La situation financière du groupe reste saine, le résultat net de l'exercice 2016 est donc prévu à l'équilibre.

Enfin, l'un des enjeux de l'année 2016 sera l'application52(*) d'un ambitieux accord d'entreprise « dont l'objectif est de fonder un statut social pour l'ensemble des collaborateurs de France Médias Monde, harmonisé dans ses fonctionnements et dans ses modes de traitement des différentes catégories de personnel53(*)».


* 47 Qu'il s'agisse de ses différents sites, de son réseau informatique ou des conditions d'intervention de ses équipes sur le terrain.

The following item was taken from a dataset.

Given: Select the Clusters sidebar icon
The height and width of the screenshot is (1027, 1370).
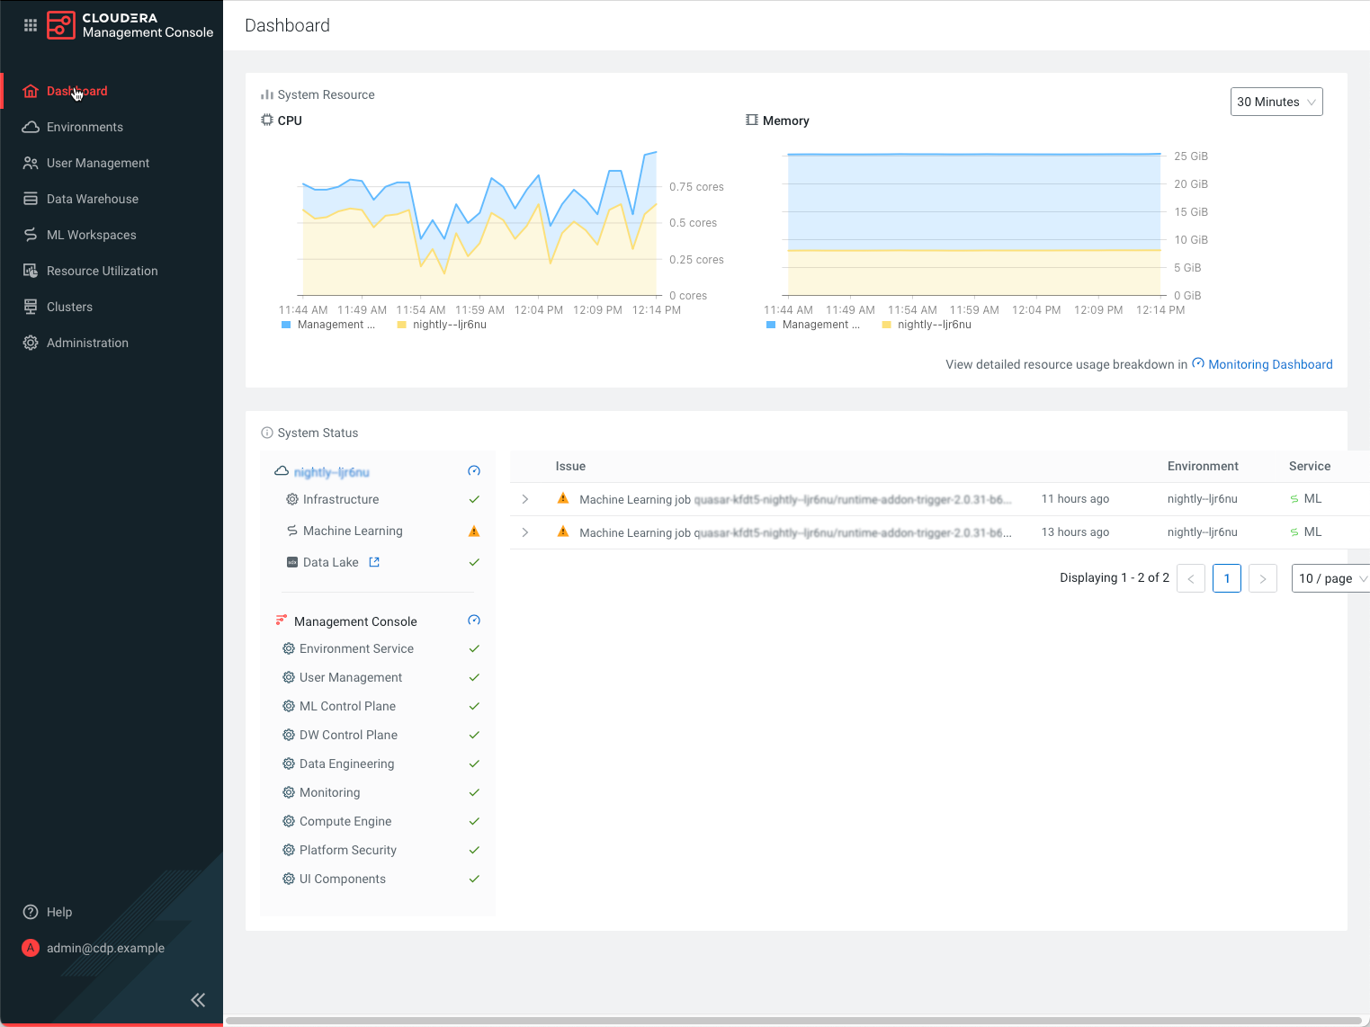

* 48 France 24, Radio France Internationale (RFI) et la radio française arabophone Monte Carlo Doualiya (MCD).

* 49 Source : réponses de France Médias Monde au questionnaire de votre rapporteur spécial.

* 50 Source : avis n° 2015-18 du 30 septembre 2015 relatif au rapport d'exécution pour l'année 2014 du contrat d'objectifs et de moyens entre l'État et France Médias Monde.

* 51 Source : avis n° 2015-18 du 30 septembre 2015 relatif au rapport d'exécution pour l'année 2014 du contrat d'objectifs et de moyens entre l'État et France Médias Monde.

* 52 Ou l'achèvement de la négociation, prévu pour la fin de l'année 2015.

* 53 Pour mémoire, ce processus résulte de la fusion juridique des différentes entités composant France Médias Monde en 2012.